DIRECTIONS:
Go to the line below that contains "You are a computer-use". From there to the end of the records, reproduce each line exactly, except the pictures.

DATA SHOWN:
= Beginning of Section =

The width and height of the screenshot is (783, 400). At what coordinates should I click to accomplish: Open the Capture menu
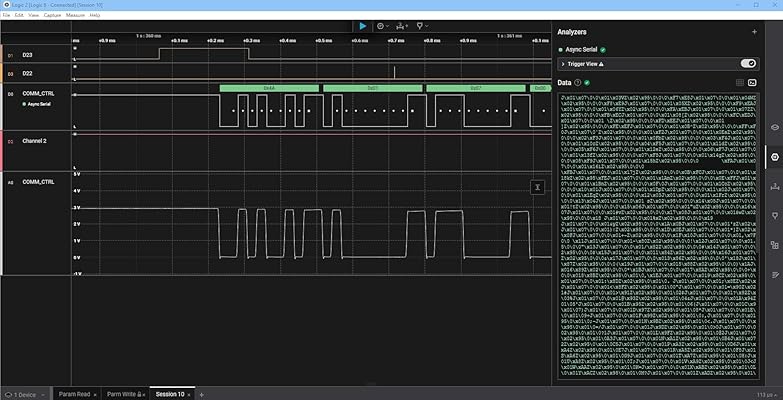click(x=52, y=16)
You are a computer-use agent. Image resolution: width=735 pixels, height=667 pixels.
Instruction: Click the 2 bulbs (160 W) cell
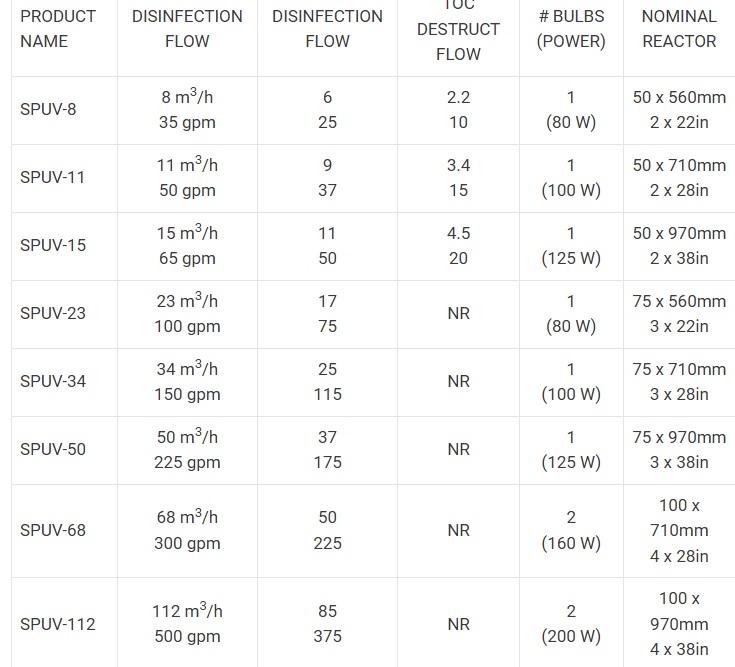click(571, 530)
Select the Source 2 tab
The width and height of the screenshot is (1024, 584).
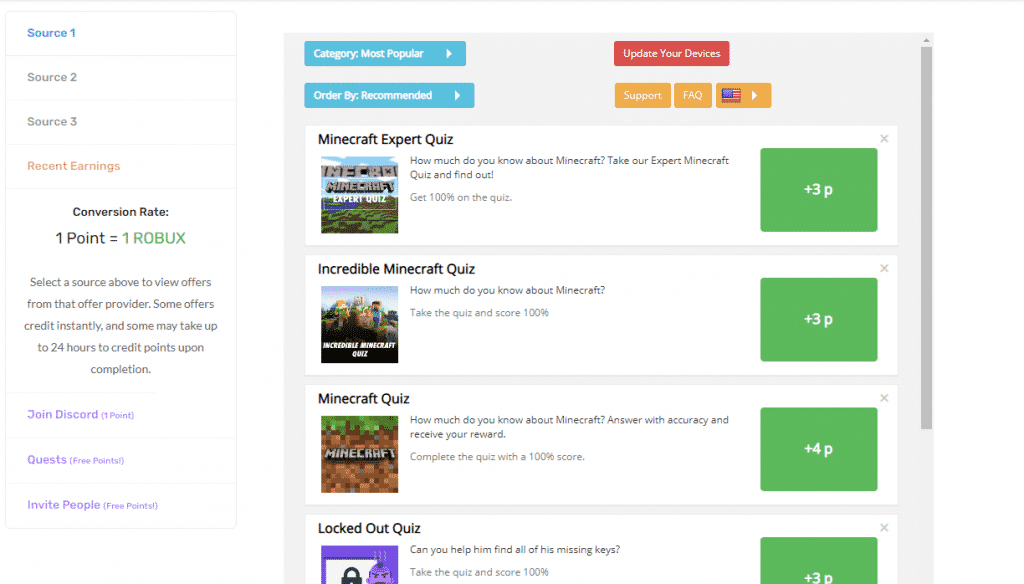tap(52, 77)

= End of Section =

FINAL ANSWER:
You are a computer-use agent. Image resolution: width=735 pixels, height=667 pixels.
Instruction: Click the 2 bulbs (160 W) cell
click(571, 530)
Select the Source 2 tab
The width and height of the screenshot is (1024, 584).
tap(52, 77)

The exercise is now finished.